"Thomas Couser's Signifying Bodies comes at a crucial moment when debates about physician assisted suicide, genetic engineering, and neo-natal screening are raising the question of what constitutes a 'life worth living' for persons with disabilities. Couser's work engages these debates by exploring the extensive number of personal narratives by or about persons with disabilities.
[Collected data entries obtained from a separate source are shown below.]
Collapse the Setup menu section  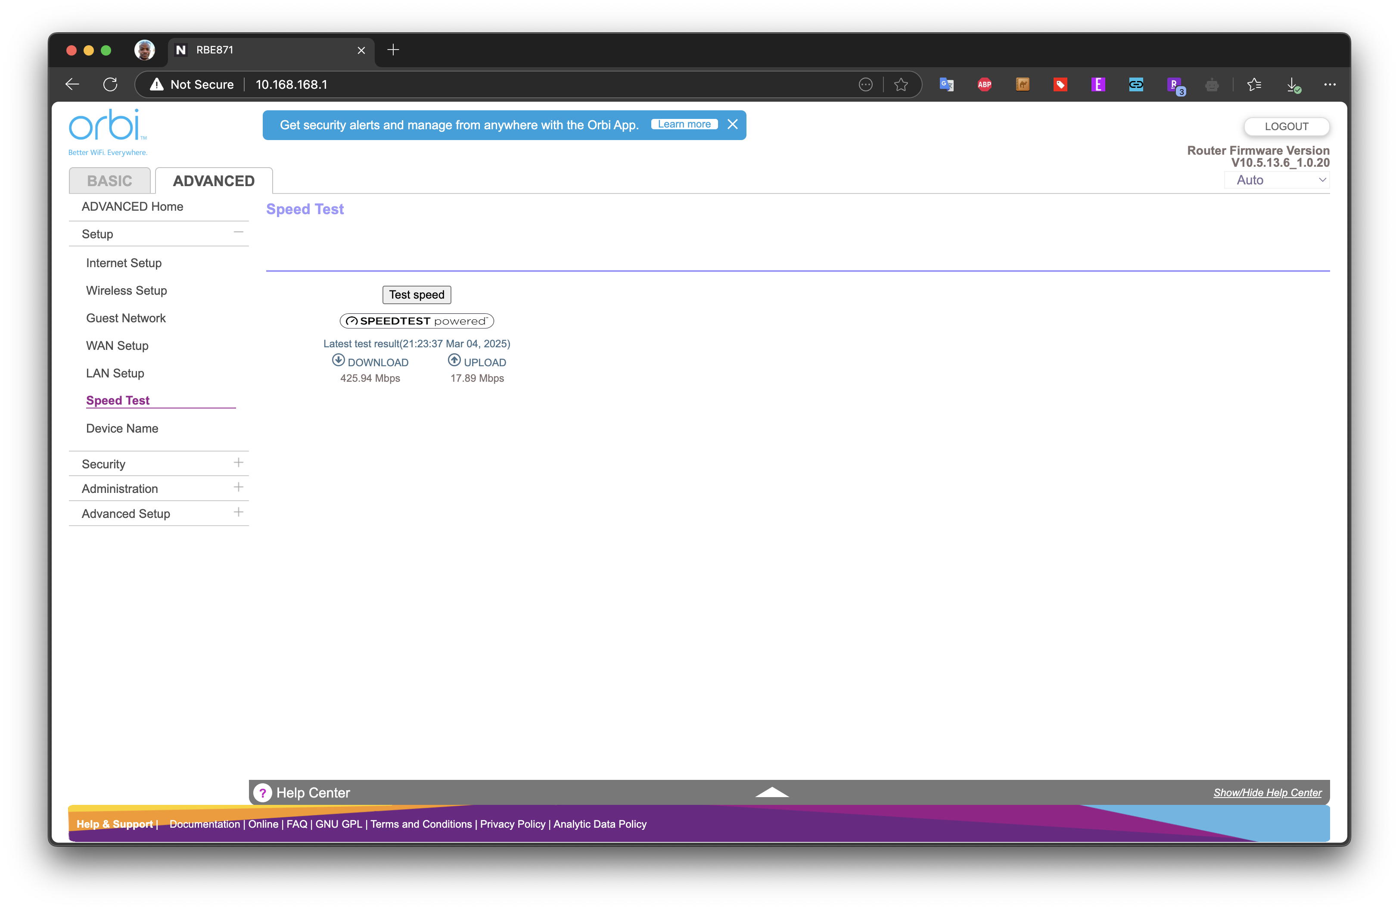tap(238, 233)
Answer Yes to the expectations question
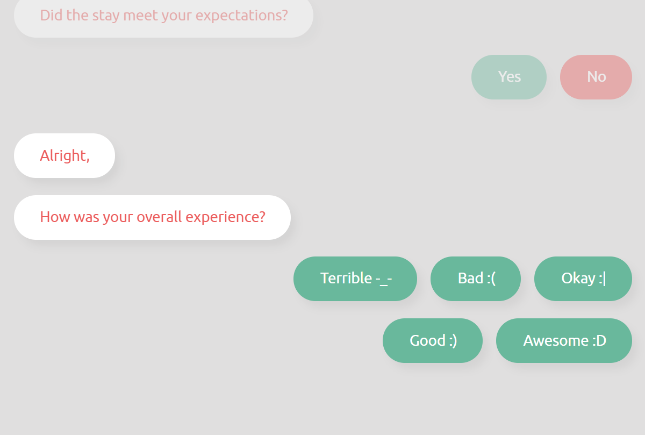This screenshot has width=645, height=435. 509,77
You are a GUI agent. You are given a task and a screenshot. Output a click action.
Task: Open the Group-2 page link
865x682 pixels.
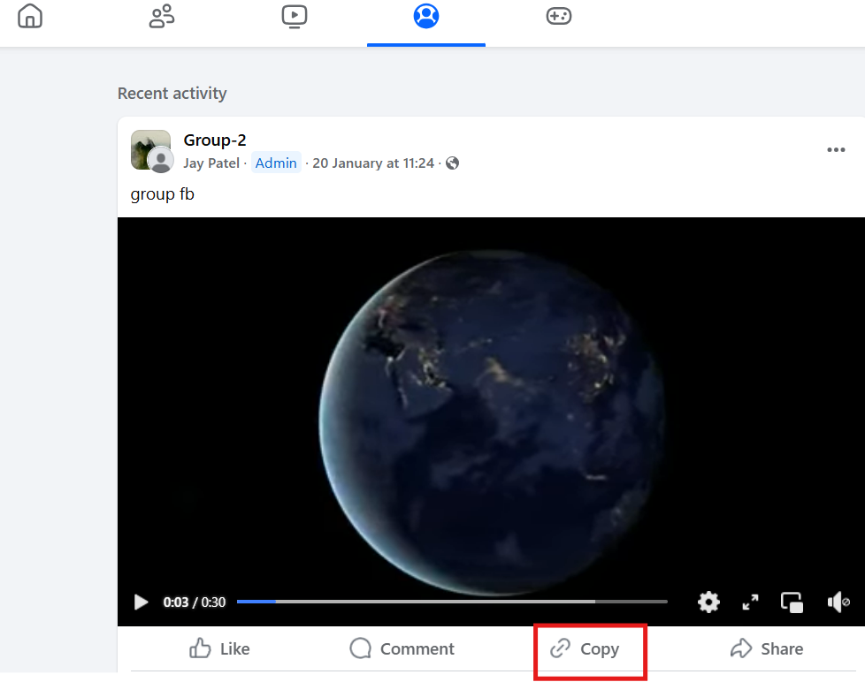215,140
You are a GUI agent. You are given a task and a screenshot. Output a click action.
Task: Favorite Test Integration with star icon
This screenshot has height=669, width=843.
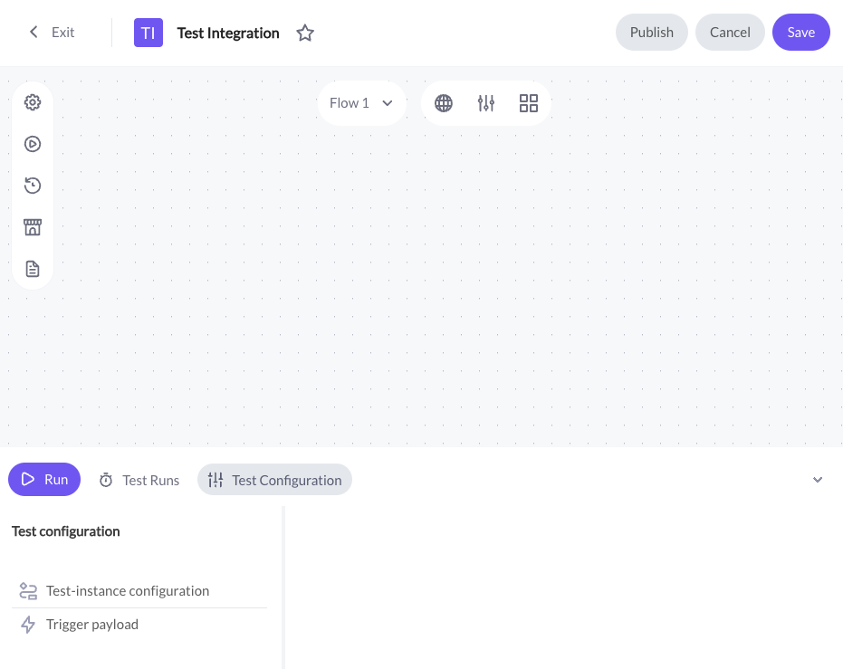[305, 33]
As Couser brilliantly demonstrates through synoptic readings, these works challenge the 'preferred rhetorics' by which such narratives are usually written (triumphalist, gothic, nostalgic) while making visible the variegated nature of embodied life."
---Michael Davidson, University of California, San Diego
"Signifying Bodies shows us that life writing about disability is . . . everywhere. . . . From obituary to documentary film to ethnography to literary memoir to the law, the book casts a wide net, detailing how various written and filmed responses to disability both enact and resist conventional narrative patterns. [This] not only broadens our idea about where to look for life writing, but also demonstrates how thoroughly stereotypes about disability mediate our social and artistic languages---even when an author has (so-called) the best intentions."
---Susannah B. Mintz, Skidmore College
Memoirs have enjoyed great popularity in recent years, experiencing significant sales, prominent reviews, and diverse readerships. Signifying Bodies shows that at the heart of the memoir phenomenon is our fascination with writing that focuses on what it means to live in, or be, an anomalous body---in other words, what it means to be disabled. Previous literary accounts of the disabled body have often portrayed it as a stable entity possibly signifying moral deviance or divine disfavor, but contemporary writers with disabilities are defining themselves and depicting their bodies in new ways. Using the insights of disability studies and source material ranging from the Old and New Testaments to the works of authors like Lucy Grealy and Simi Linton and including contemporary films such as Million Dollar Baby, G. Thomas Couser sheds light on a broader cultural phenomenon, exploring topics such as the ethical issues involved in disability memoirs, the rhetorical patterns they frequently employ, and the complex relationship between disability narrative and disability law.
G. Thomas Couser is Professor of English at Hofstra University.